President Barack Obama has repeatedly affirmed throughout his presidency an ambitious goal of restoring the U.S. as the world’s leader in producing college graduates by 2020. On Thursday, he told university presidents and non-profit leaders who had gathered at the White House for an event on expanding college opportunity for low-income students, that he’s going to continue to “act on my own if Congress is deadlocked.”
But just six years out, the country is still dismally far from reaching the president’s 2020 benchmark.
When Obama announced that goal in the early days of his first term, the United States was ranked 12th among the world’s nations in the proportion of people between the ages of 25 and 34 who had college degrees.
Today, the U.S. is ranked 14th, sliding amid a slew of executive orders set forth by Obama aimed at chipping away at the various hurdles that prevent many Americans, particularly low-income students, from achieving a college degree and entrée into the middle class.
At 14th in the world, the United States is just behind Israel, Belgium and France and well behind the world’s leaders in graduating college students — Korea, Japan and Canada.
A lingering down economy, a widening wealth gap and masses of low-income students who either arrive at college unable to pay the steep costs of tuition or academically unprepared, all contribute to America’s difficulties in arming its students with a college degree.
But Obama has continued his efforts, with mixed success. He has successfully staved off Republican attempts to cut student aid programs. And the administration has been active in both pushing its agenda with Congress and circumventing it by signing executive orders that have done everything from raising the maximum award for Pell Grants to $5,635 to student loan reform, capping student loan rates and expanding education tax cuts.

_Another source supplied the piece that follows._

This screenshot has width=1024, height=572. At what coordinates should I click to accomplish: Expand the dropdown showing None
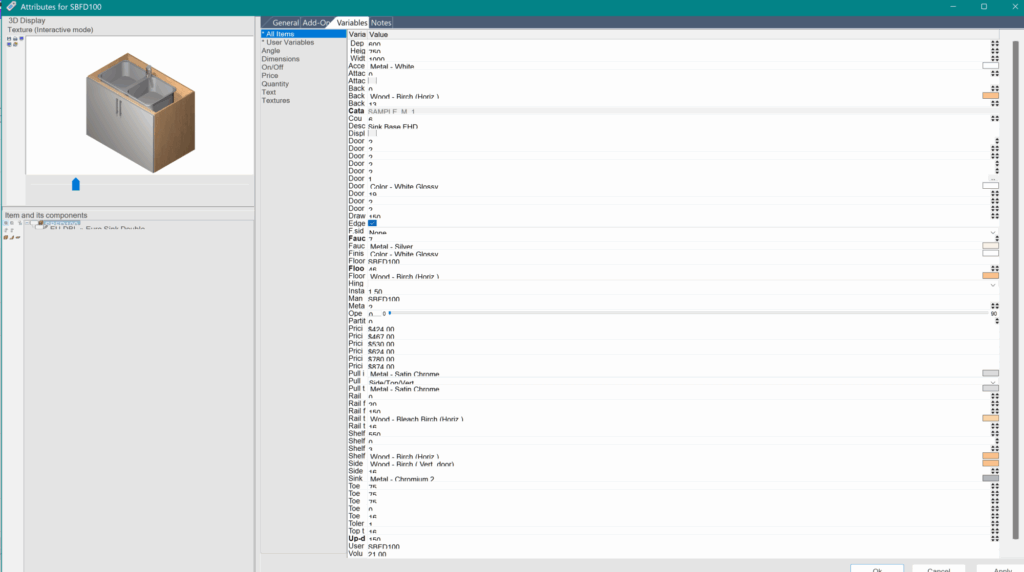(x=992, y=232)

“I’ve got a pen to take executive actions where Congress won’t, and I’ve got a telephone to rally folks around the country on this mission,” Obama said Thursday. “And today is a great example of how, without a whole bunch of new legislation, we can advance this agenda.”. He used the bully pulpit to warn lawmakers that he’d use “my pen and my phone” to continue to rally stakeholders across the country, at colleges and in the non-profit sector to widen the gates of access to higher education, rather than wait for new legislation.
“The fact is if we hadn’t made a commitment as a country to send more people to college, Michelle and me, and maybe a few of you, wouldn’t be here today,” Obama said.

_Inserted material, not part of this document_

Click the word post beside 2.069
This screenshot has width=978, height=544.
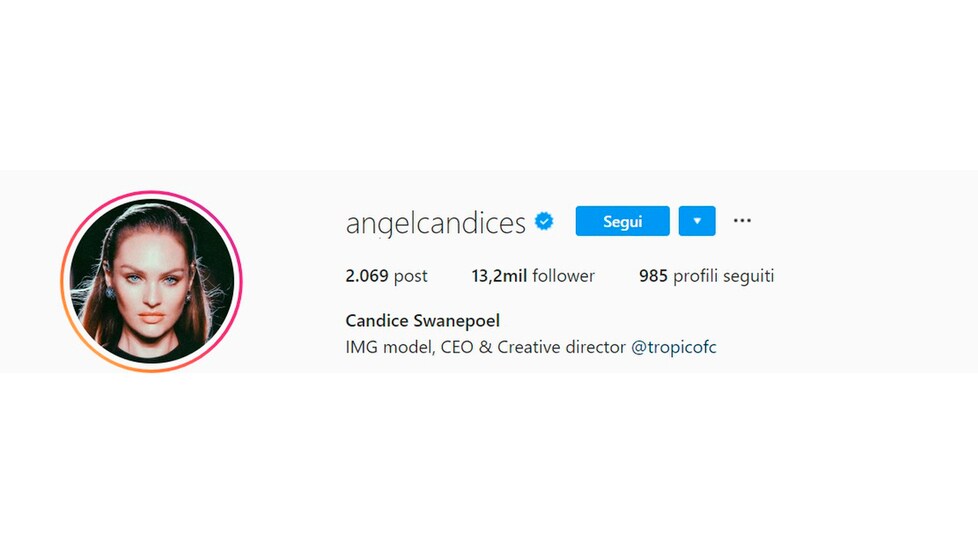410,276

At the event, the president and first lady highlighted the administration’s latest initiative, in which the president joined leaders in higher education to announce more than 100 new commitments to expand college access and opportunity. The commitments came from more than 100 colleges and universities and 40 other organizations that vowed to enact creative new measures to help get more low-income students to college campuses and help more of them to handle the financial and social burdens that keep many of them from graduating.
The plans include bolstering remedial education, expanding financial aid and various channels to offer “real time” advice to students who may feel isolated on college campuses.
On a conference call Wednesday evening ahead of Thursday’s event, Gene Sperling, director of the National Economic Council, said the fate of a student’s future and standing on the economic ladder shouldn’t be determined by the economic class in which he or she is born. A child born in the bottom economic quintile has about a 5% chance of rising to the top quintile without a college degree. Those odds nearly quadruple when a college degree is earned.
“We are a country that does not believe the outcomes of your life should be overly determined by the accident of your birth,” Sperling said. “But statistics show that we need to do more.”
During Thursday’s event, Michelle Obama likened the plight of so many low-income students who’ve struggled to overcome a hard-scrabble economic lot to make it to college.